Great Moments in 21st Century California Infrastructure: “Three Buses On Fire At LAX”
12/22/2019
A+
|
a-
Print Friendly and PDF

Los Angeles International Airport dates, like Dodger Stadium and much else in Southern California, to the early 1960s. It was a pretty cool airport in 1962. Lately …

A few months ago, LAX decided to keep Uber and Lyft and the like from driving up to the terminals. Now you are supposed to take a shuttle bus to a parking lot, called LAXit, to get your ride. That sounds pretty simple, right? Well, for various reasons, it seems to take only slightly less time than Brexit itself.

And then last night, December 21st, one of the busiest travel days of the year:

Nobody was hurt, evidently, but two shuttle buses in the LAXit parking lot were completely gutted by fire and a third badly damaged.
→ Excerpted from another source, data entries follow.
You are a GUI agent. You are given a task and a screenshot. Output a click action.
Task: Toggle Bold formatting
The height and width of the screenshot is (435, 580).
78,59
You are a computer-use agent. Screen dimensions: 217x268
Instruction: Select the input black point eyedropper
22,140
At this rate, when they finally finish the High Speed Rail in 2059, the first train will crash into the Golden Gate Bridge and sink it.
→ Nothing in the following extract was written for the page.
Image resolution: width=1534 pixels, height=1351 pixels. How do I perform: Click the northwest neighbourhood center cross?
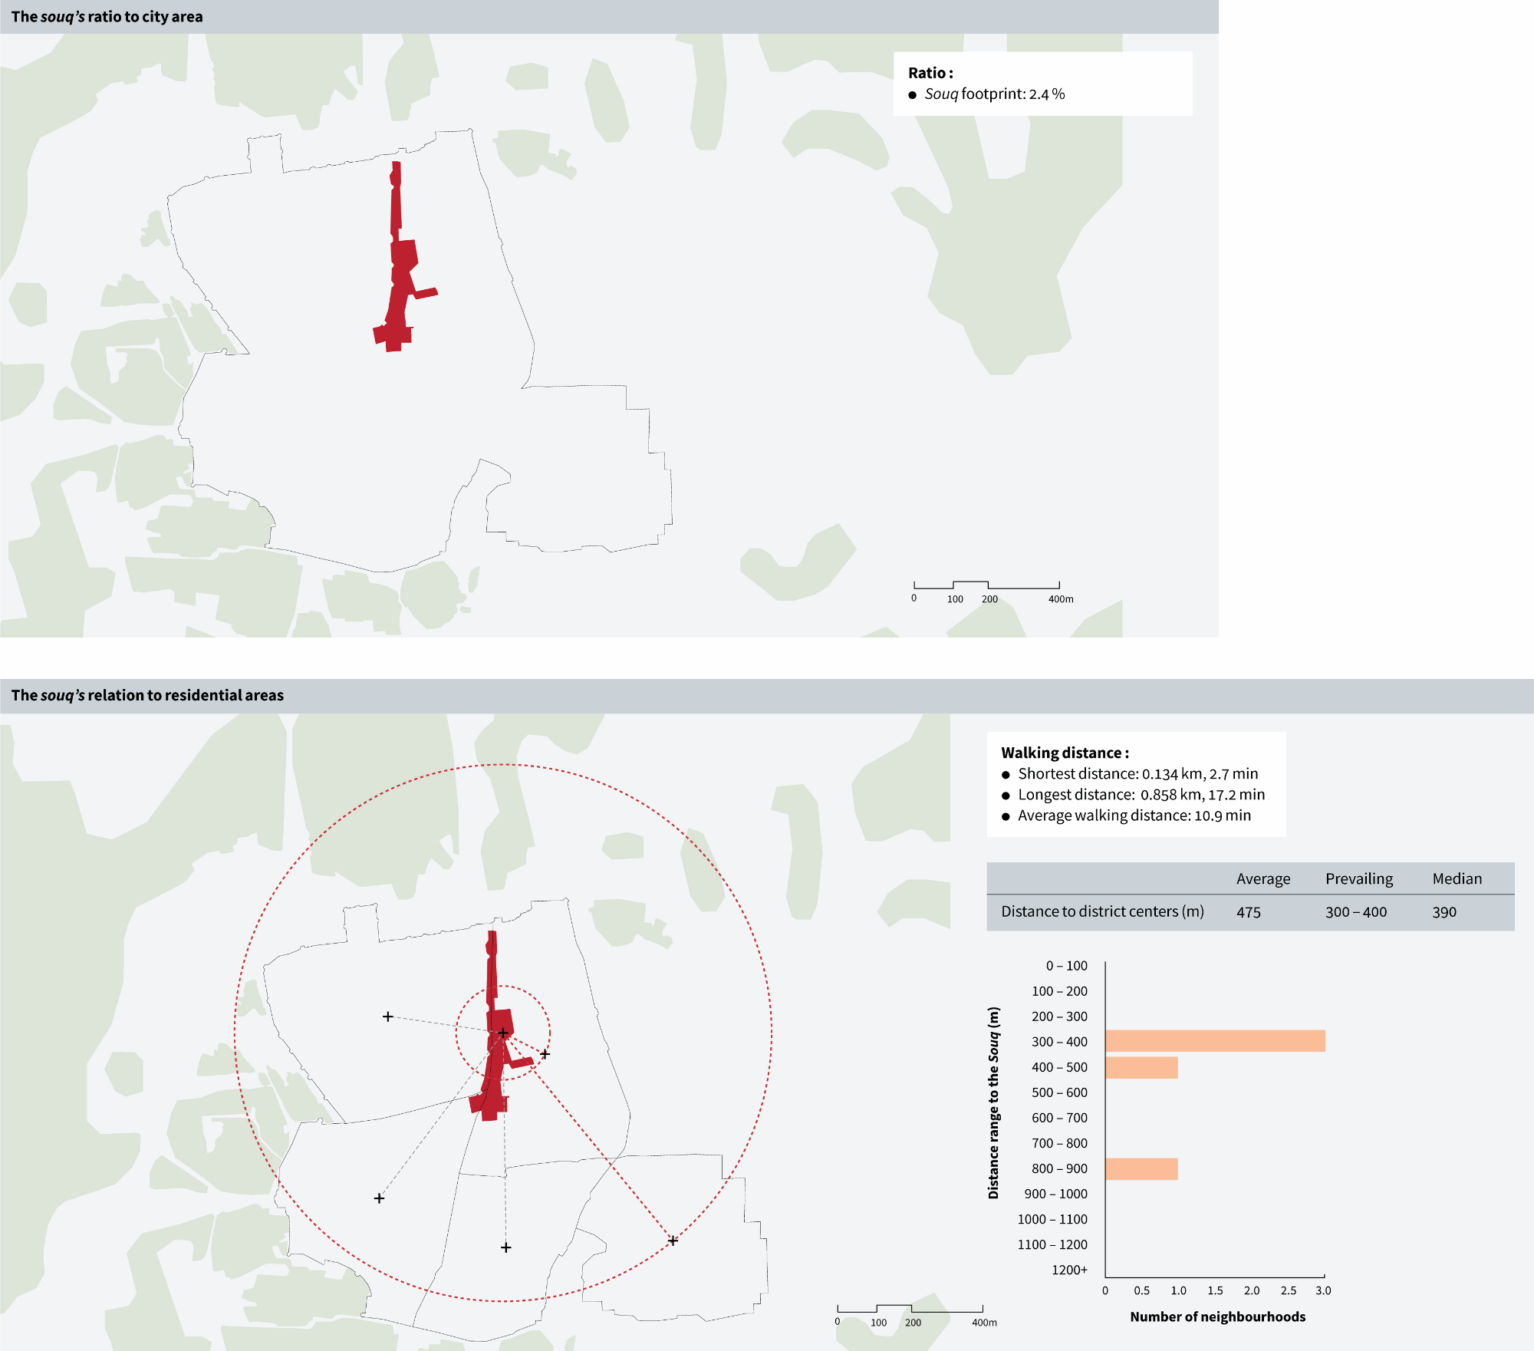point(388,1017)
By the way, you may recall me boring you over the last decade+ with progress reports on the giant trench in the street near my house as the LA Department of Water & Power installed a new water main to replace the century old one built by William Mulholland in 1914 (see Chinatown for a fictionalized version) using mules and men with shovels. During the 7 years and 11 months from October 2008 to September 2016 that there was a 20 foot deep trench down the middle of the street, I managed not to drive into it.

Tonight I noticed that the LADWP is still working in a trench on the same street at Magnolia Blvd. (see Paul Thomas Anderson’s movie) about a mile or two away, a mere 11 years and 2 months after they started.